Field Pioneer Battalions Assigned to Fortresses in the West
Part I: Battalions Employed as Complete Units
Welcome to the Tactical Notebook, where you will find more than five hundred tales of armies that are, armies that were, and armies that might have been. If you like what you see, please share the Tactical Notebook with your friends. If, however, you find our content to be irritating, supercilious, or just plain wrong, please share the Tactical Notebook with your enemies.
Of the three field pioneer battalions that began the First World War assigned fortresses on the Eastern Front, none saw any service as a complete unit. Rather, within days of the start of the war, each battalion lost its component companies to new organizational homes, most of which were ad hoc divisions assembled in haste from whatever units happened to be at hand in, or near, East Prussia at the time. In the West, however, three of the six pioneer field battalions that began the war in fortresses managed to take the field as intact organizations.

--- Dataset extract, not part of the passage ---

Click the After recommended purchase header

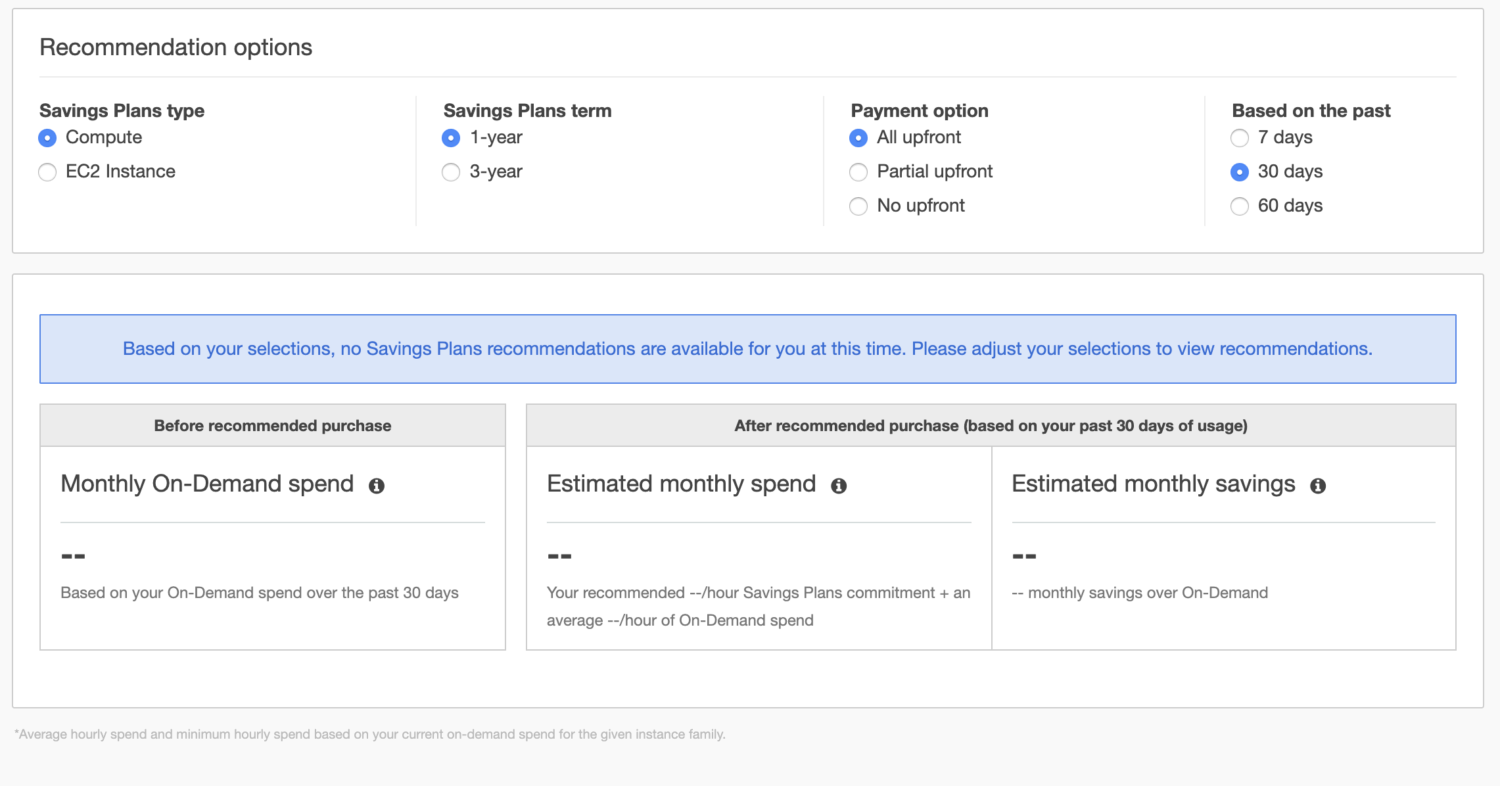(990, 426)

The second field battalion of the 14th Pionier Battalion [II./Pionier Bataillon 14], which had originally been assigned to the fortress of Breisach, spent the first few weeks of the war preparing the nearby countryside for the possible arrival of French forces. This work involved the demolition of church towers (which might be used by French observers), the clearing of fields of fire for the long-range guns of the German fortress, and, most of all, improvements to the local network of roads, railways, and bridges.

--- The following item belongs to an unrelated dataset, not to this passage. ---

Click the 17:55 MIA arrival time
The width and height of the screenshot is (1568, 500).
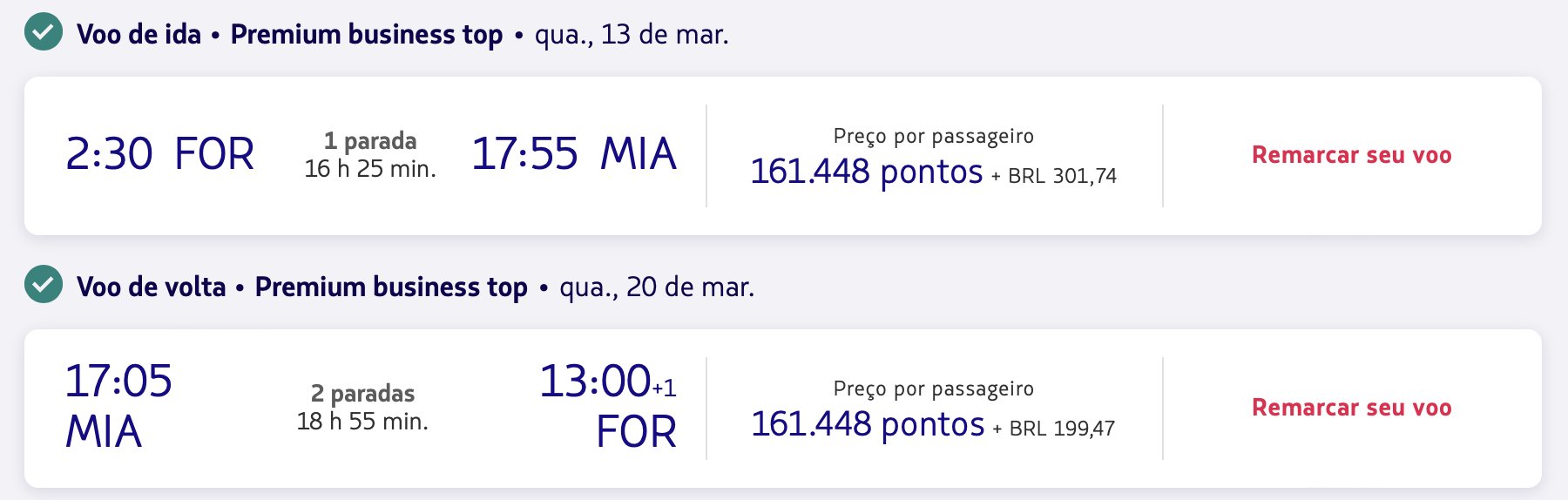point(574,153)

While performing this work, II./Pionier Bataillon 14 conducted training courses for its own three companies, as well as nearby pioneer companies of the Landwehr and Landsturm. It also dispatched individual platoons, some on foot and some mounted on bicycles, to blow up railway bridges and destroy railroad tracks.1
At the start of the third week of September of 1914, the second field battalion of the 16th Pionier Battalion [II./Pionier Bataillon 16] joined Army Detachment von Strantz [Armee Abteilung von Strantz], a newly-formed formation composed of two army corps and the 33rd Reserve Division. Soon thereafter, the battalion played a central role in the storming of Fort Camp des Romains.2
The second field battalion of the 21st Pioneer Battalion [II./Pionier Bataillon 21] spent the first five weeks of the war in much the same was as II./Pionier Bataillon 14. However, on 8 September 1914, it left the environs of the fortress of Metz in order to augment the (already considerable) force of pioneers serving with the Second Army. (At this time, the Second Army had been besieging the French fortress of Maubeuge for fourteen days. Thus, it is likely that II./Pionier Bataillon 21 had been sent forward in order to participate in that undertaking.)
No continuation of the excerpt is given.